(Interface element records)
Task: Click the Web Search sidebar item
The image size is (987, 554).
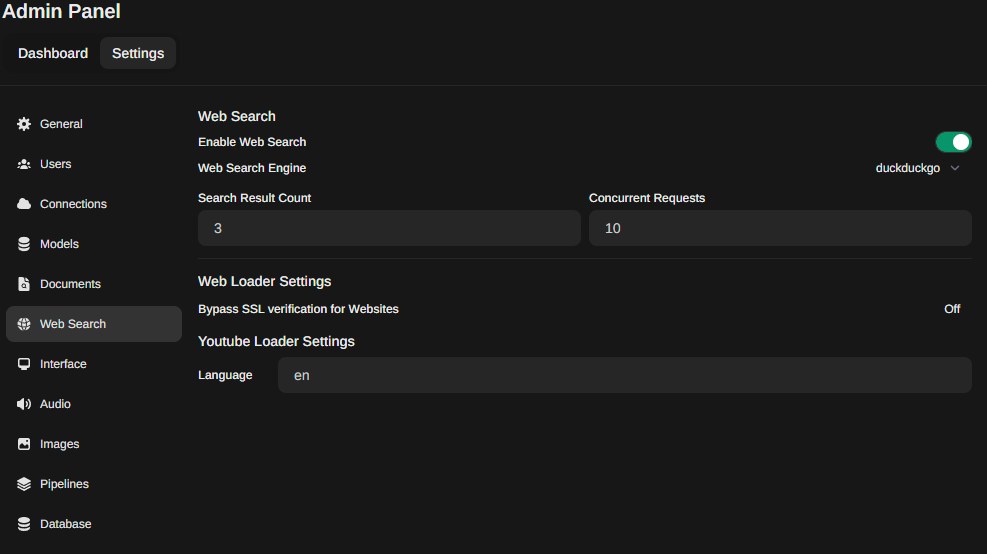Action: click(x=94, y=324)
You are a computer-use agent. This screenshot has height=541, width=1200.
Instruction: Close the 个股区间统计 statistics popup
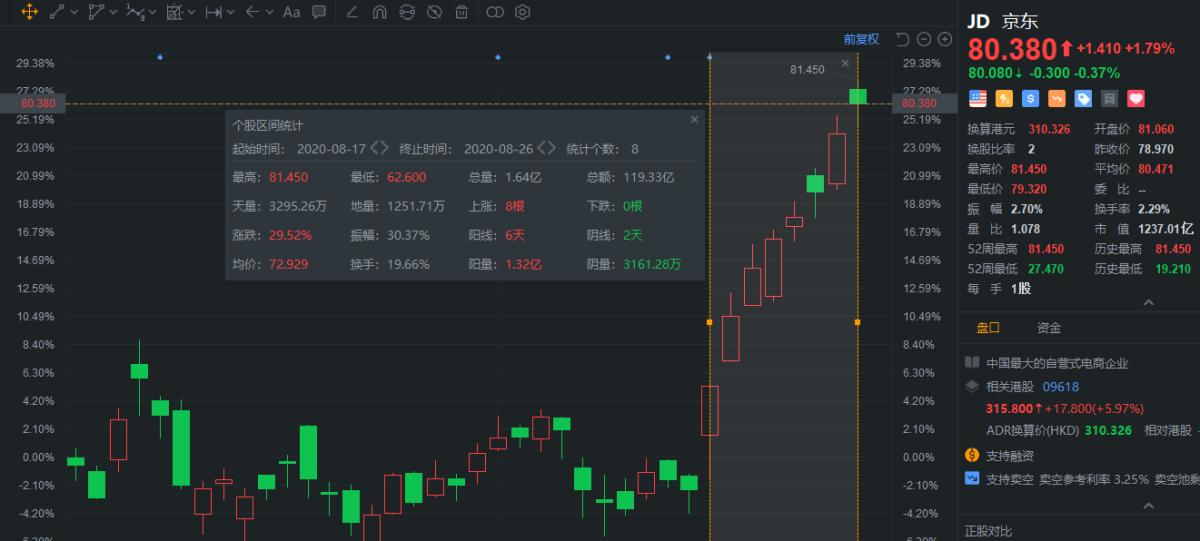[694, 120]

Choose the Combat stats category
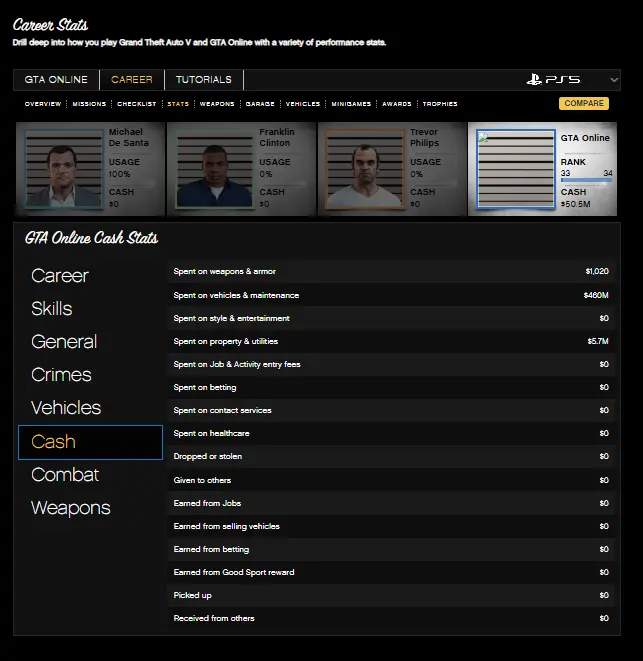65,475
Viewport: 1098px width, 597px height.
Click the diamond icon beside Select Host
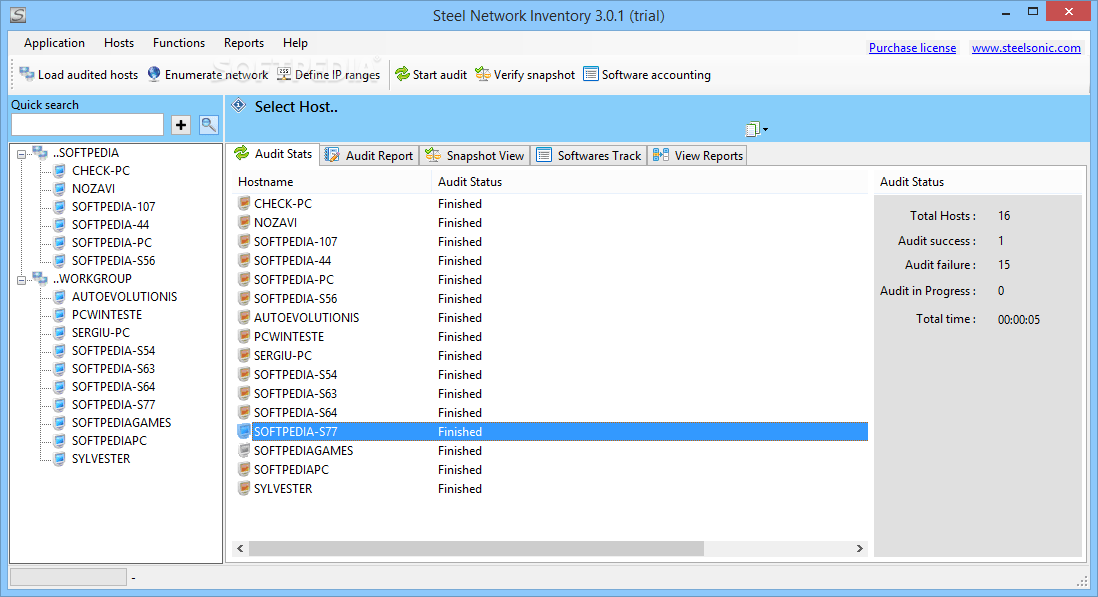pos(238,106)
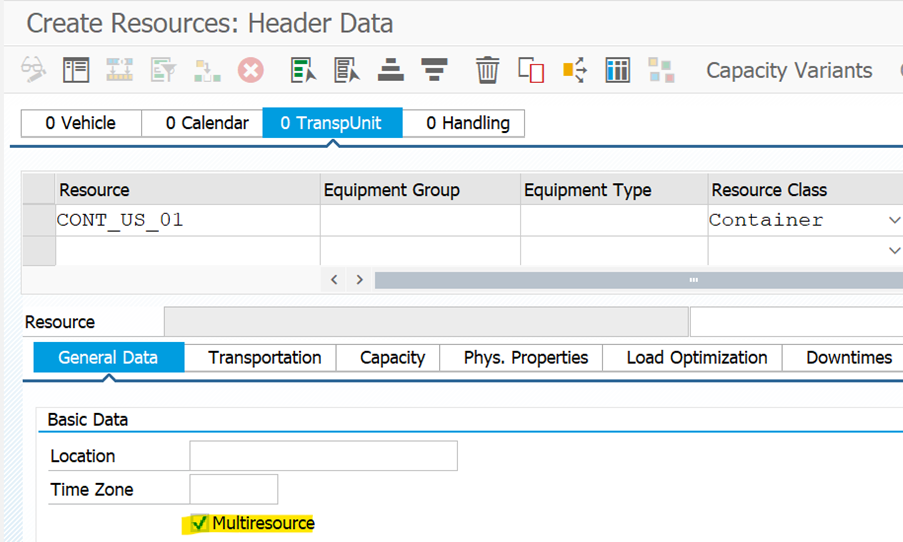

§ **Work to be completed**
Rewrite all of the data above so that "statistics dialog" takes the place of "statistics popup" and nothing else changes. Leave out the pictures.

§ **The reply**
Task: Click the Web Search sidebar item
The image size is (987, 554).
Action: click(x=94, y=324)
You are a computer-use agent. This screenshot has height=541, width=1200.
Instruction: Close the 个股区间统计 statistics dialog
[694, 120]

Choose the Combat stats category
65,475
Viewport: 1098px width, 597px height.
Click the diamond icon beside Select Host
pos(238,106)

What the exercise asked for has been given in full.